**Selection**

Re: Flink s3 streaming performance

2020-06-05 Thread Kostas Kloudas
Hi all,

@Venkata, Do you have many small files being created as Arvid suggested? If
yes, then I tend to agree that S3 is probably not the best sink. Although I
did not get that from your description.
In addition, instead of PrintStream you can have a look at the code of the
SimpleStringEncoder in Flink [1] for a bit more efficient implementation.

Cheers,
Kostas

[1]
https://github.com/apache/flink/blob/master/flink-core/src/main/java/org/apache/flink/api/common/serialization/SimpleStringEncoder.java


On Fri, Jun 5, 2020 at 7:56 PM Arvid Heise  wrote:

> Hi Venkata,
>
> are the many small files intended or is it rather an issue of our commit
> on checkpointing? If so then FLINK-11499 [1] should help you. Design is
> close to done, unfortunately implementation will not make it into 1.11.
>
> In any case, I'd look at the parameter fs.s3a.connection.maximum, as you
> store both state and data on S3. I'd probably go with slot*3 or even higher.
>
> Lastly, the way you output elements looks also a bit suspicious.
> PrintStream is not known for great performance. I'm also surprised that it
> works without manual flushing.
>
> [1] https://issues.apache.org/jira/browse/FLINK-11499
>
> On Mon, Jun 1, 2020 at 9:52 AM Jörn Franke  wrote:
>
>> I think S3 is a wrong storage backend for this volumes of small messages.
>> Try to use a NoSQL database or write multiple messages into one file in
>> S3 (1 or 10)
>>
>> If you still want to go with your scenario then try a network optimized
>> instance and use s3a in Flink and configure s3 entropy.
>>
>> Am 31.05.2020 um 15:30 schrieb venkata sateesh` kolluru <
>> vkollur...@gmail.com>:
>>
>> 
>> Hi David,
>>
>> The avg size of each file is around 30KB and I have checkpoint interval
>> of 5 minutes. Some files are even 1 kb, because of checkpoint some files
>> are merged into 1 big file around 300MB.
>>
>> With 120 million files and 4Tb, if the rate of transfer is 300 per
>> minute, it is taking weeks to write to s3.
>>
>> I have tried to increase parallelism of sink but I dont see any
>> improvement.
>>
>> The sink record is Tuple3, the actual content of
>> file is f2. This is content is written to /f0/f1/part*-*
>>
>> I guess the prefix determination in custombucketassigner wont be causing
>> this delay?
>>
>> Could you please shed some light on writing custom s3 sink ?
>>
>> Thanks
>>
>>
>> On Sun, May 31, 2020, 6:34 AM David Magalhães 
>> wrote:
>>
>>> Hi Venkata.
>>>
>>> 300 requests per minute look like a 200ms per request, which should be a
>>> normal response time to send a file if there isn't any speed limitation
>>> (how big are the files?).
>>>
>>> Have you changed the parallelization to be higher than 1? I also
>>> recommend to limit the source parallelization, because it can consume
>>> pretty fast from Kafka and create some kind of backpressure.

**What the task requires**
Continue the Flink S3 streaming performance thread from the point where it stops.

**Extracted records**

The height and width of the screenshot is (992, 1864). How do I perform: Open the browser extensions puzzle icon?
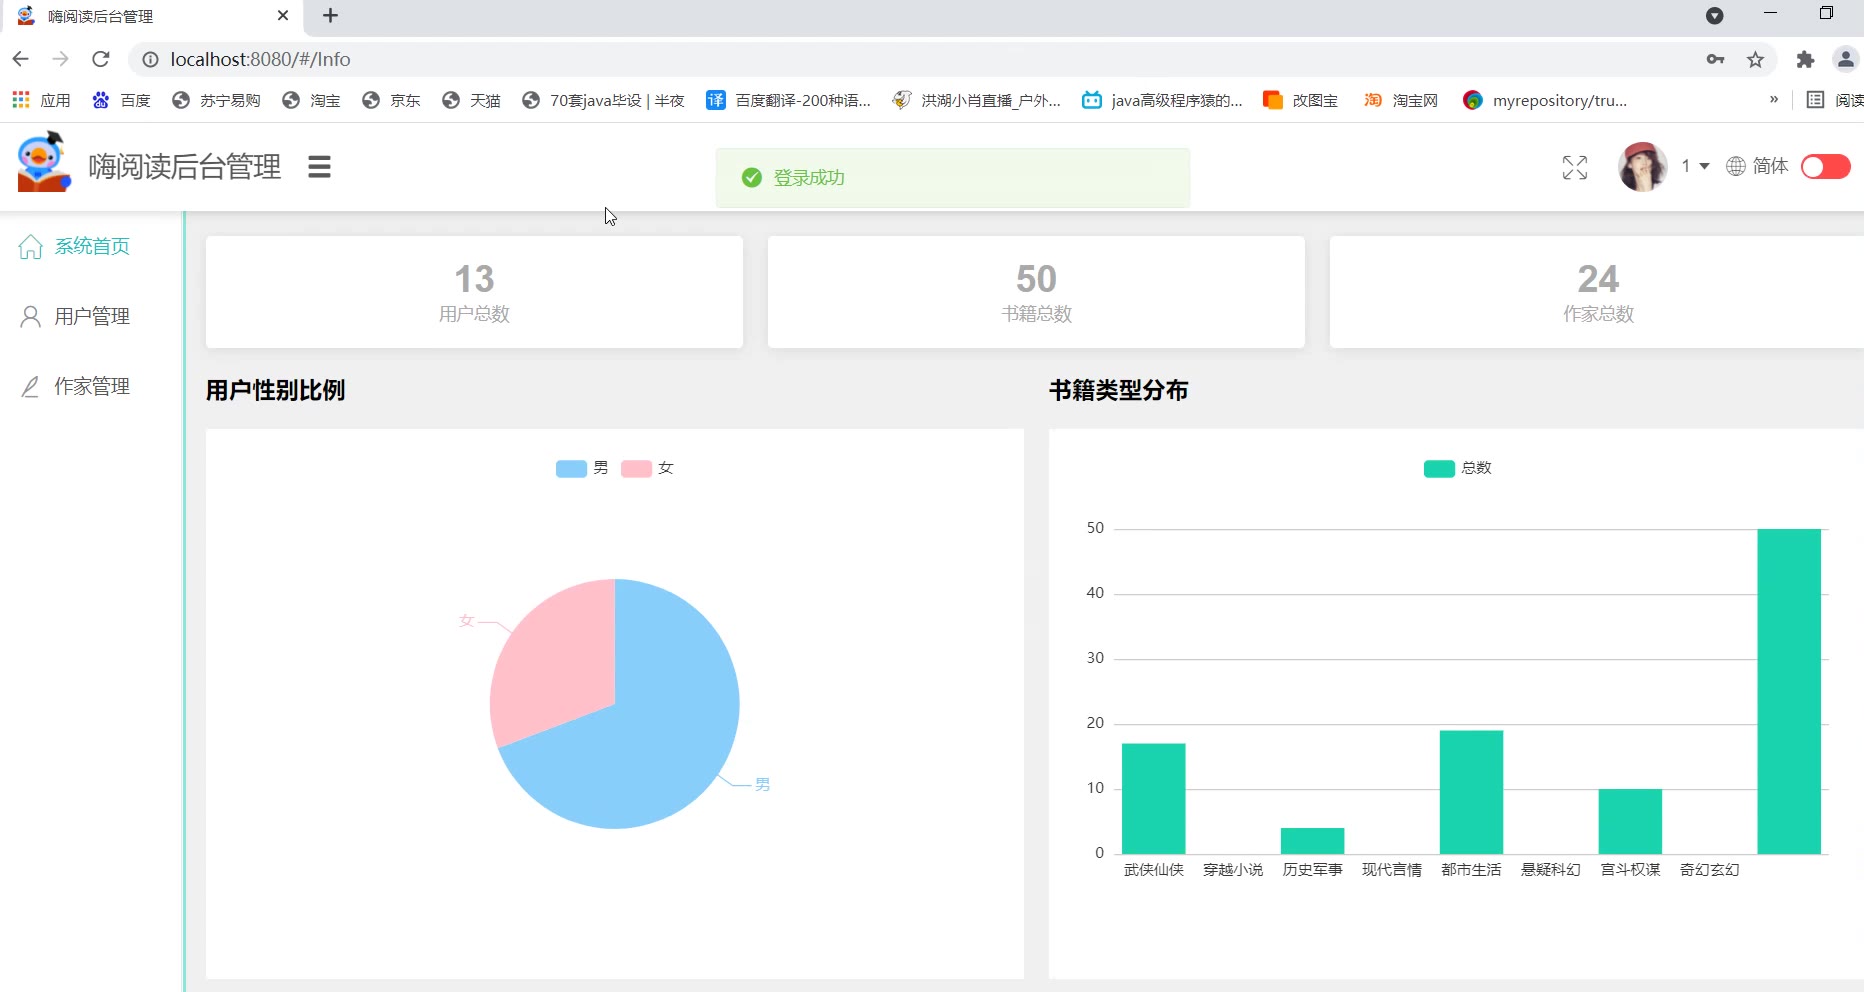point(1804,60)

==

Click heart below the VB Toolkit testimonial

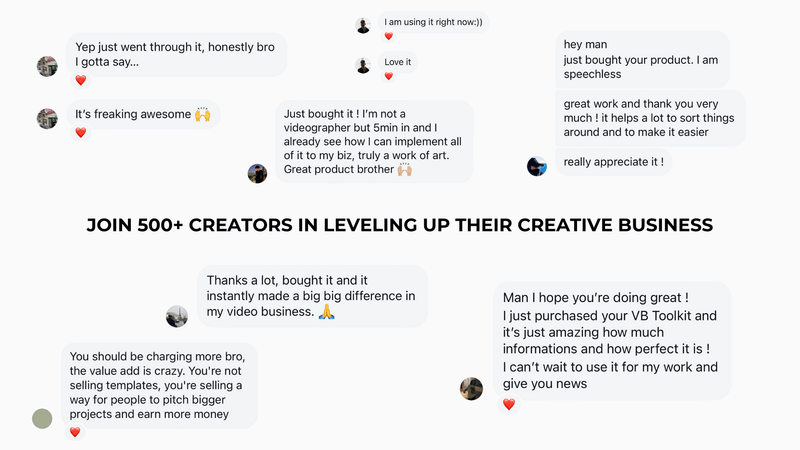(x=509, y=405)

**Expected answer**
>>>
>>> I don't any much experience with StreamingFileSink, because I've ended
>>> up using a custom S3Sink, but I did have some issues writing to S3 because
>>> the request wasn't parallelised. Check this thread,
>>> http://apache-flink-user-mailing-list-archive.2336050.n4.nabble.com/Parallisation-of-S3-write-sink-td34064.html#a34070
>>>
>>> On Sun, May 31, 2020 at 1:32 AM venkata sateesh` kolluru <
>>> vkollur...@gmail.com> wrote:
>>>
 Hello,

 I have posted the same in stackoverflow but didnt get any response. So
 posting it here for help.


 https://stackoverflow.com/questions/62068787/flink-s3-write-performance-optimization?noredirect=1#comment109814428_62068787

 Details:

 I am working on a flink application on kubernetes(eks) which consumes
 data from kafka and write it to s3.

 We have around 120 million xml messages of size 4TB in kafka. Consuming
 from kafka is super fast.

 These are just string messages from kafka.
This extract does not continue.